Copy, exactly and without additions, every line in the records below from the one holding "Gooyaabi Templates (706, 2561)" through the one holding "Упаковка (931, 273)", both ends included.

ENTRIES SUPPLIED: Begin

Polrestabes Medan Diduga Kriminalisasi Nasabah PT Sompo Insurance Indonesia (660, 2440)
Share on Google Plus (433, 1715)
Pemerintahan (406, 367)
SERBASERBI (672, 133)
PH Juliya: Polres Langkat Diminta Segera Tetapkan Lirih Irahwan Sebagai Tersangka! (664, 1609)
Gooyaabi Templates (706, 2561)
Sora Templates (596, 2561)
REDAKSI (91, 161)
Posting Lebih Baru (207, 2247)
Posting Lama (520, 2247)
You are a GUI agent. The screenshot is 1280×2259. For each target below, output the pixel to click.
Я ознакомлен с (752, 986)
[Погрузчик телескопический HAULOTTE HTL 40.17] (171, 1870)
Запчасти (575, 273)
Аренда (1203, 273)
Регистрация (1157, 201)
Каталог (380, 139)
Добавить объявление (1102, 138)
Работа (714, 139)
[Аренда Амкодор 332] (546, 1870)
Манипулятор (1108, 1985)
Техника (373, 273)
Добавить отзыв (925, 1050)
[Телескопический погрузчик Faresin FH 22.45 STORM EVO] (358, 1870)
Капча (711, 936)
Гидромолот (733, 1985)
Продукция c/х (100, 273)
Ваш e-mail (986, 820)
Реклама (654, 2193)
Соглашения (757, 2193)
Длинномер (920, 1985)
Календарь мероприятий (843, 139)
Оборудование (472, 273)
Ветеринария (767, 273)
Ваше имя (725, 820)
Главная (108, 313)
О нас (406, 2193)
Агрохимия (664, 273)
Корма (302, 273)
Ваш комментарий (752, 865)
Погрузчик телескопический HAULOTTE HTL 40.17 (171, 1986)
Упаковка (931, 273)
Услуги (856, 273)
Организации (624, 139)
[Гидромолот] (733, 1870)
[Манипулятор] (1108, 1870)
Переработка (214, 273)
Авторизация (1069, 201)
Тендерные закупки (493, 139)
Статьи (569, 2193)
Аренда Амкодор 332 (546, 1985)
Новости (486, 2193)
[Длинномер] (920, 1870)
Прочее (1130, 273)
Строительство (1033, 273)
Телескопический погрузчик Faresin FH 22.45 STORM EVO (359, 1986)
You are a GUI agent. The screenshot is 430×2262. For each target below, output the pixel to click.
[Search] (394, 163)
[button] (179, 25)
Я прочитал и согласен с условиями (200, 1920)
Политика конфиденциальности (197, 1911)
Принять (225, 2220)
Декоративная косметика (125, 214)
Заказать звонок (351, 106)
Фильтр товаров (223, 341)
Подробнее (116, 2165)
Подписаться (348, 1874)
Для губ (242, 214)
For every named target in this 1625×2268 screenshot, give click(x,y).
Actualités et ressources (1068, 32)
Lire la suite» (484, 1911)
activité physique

ENTRIES SUPPLIED: End

> [TASK ANSWER]
Gooyaabi Templates (706, 2561)
Sora Templates (596, 2561)
REDAKSI (91, 161)
Posting Lebih Baru (207, 2247)
Posting Lama (520, 2247)
You are a GUI agent. The screenshot is 1280×2259. For each target below, output the pixel to click.
Я ознакомлен с (752, 986)
[Погрузчик телескопический HAULOTTE HTL 40.17] (171, 1870)
Запчасти (575, 273)
Аренда (1203, 273)
Регистрация (1157, 201)
Каталог (380, 139)
Добавить объявление (1102, 138)
Работа (714, 139)
[Аренда Амкодор 332] (546, 1870)
Манипулятор (1108, 1985)
Техника (373, 273)
Добавить отзыв (925, 1050)
[Телескопический погрузчик Faresin FH 22.45 STORM EVO] (358, 1870)
Капча (711, 936)
Гидромолот (733, 1985)
Продукция c/х (100, 273)
Ваш e-mail (986, 820)
Реклама (654, 2193)
Соглашения (757, 2193)
Длинномер (920, 1985)
Календарь мероприятий (843, 139)
Оборудование (472, 273)
Ветеринария (767, 273)
Ваше имя (725, 820)
Главная (108, 313)
О нас (406, 2193)
Агрохимия (664, 273)
Корма (302, 273)
Ваш комментарий (752, 865)
Погрузчик телескопический HAULOTTE HTL 40.17 (171, 1986)
Упаковка (931, 273)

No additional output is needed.